(Records drawn from a dataset)
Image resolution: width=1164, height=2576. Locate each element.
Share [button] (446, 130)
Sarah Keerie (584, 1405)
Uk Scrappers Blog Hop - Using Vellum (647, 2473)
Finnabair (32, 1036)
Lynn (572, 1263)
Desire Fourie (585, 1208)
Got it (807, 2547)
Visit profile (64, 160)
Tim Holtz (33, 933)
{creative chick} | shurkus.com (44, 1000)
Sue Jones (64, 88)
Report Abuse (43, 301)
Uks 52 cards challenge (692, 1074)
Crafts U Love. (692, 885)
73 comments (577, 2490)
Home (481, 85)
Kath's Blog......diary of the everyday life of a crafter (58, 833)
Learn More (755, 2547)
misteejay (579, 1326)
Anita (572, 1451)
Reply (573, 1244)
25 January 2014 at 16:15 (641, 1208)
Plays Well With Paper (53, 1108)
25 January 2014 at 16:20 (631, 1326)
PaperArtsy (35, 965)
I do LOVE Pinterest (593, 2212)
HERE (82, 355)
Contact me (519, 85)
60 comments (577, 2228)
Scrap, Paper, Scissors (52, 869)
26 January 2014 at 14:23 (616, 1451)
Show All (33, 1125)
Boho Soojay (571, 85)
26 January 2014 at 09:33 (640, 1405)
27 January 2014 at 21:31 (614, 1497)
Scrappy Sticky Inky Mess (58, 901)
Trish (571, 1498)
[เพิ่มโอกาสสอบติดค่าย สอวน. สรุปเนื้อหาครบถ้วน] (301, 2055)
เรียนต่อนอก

§ What the exercise asks
From the line holding "26 January 2014 at 14:23 (616, 1451)" down to the last line of the records above, restate each line exactly as written.

§ Exercise response
26 January 2014 at 14:23 (616, 1451)
Show All (33, 1125)
Boho Soojay (571, 85)
26 January 2014 at 09:33 (640, 1405)
27 January 2014 at 21:31 (614, 1497)
Scrappy Sticky Inky Mess (58, 901)
Trish (571, 1498)
[เพิ่มโอกาสสอบติดค่าย สอวน. สรุปเนื้อหาครบถ้วน] (301, 2055)
เรียนต่อนอก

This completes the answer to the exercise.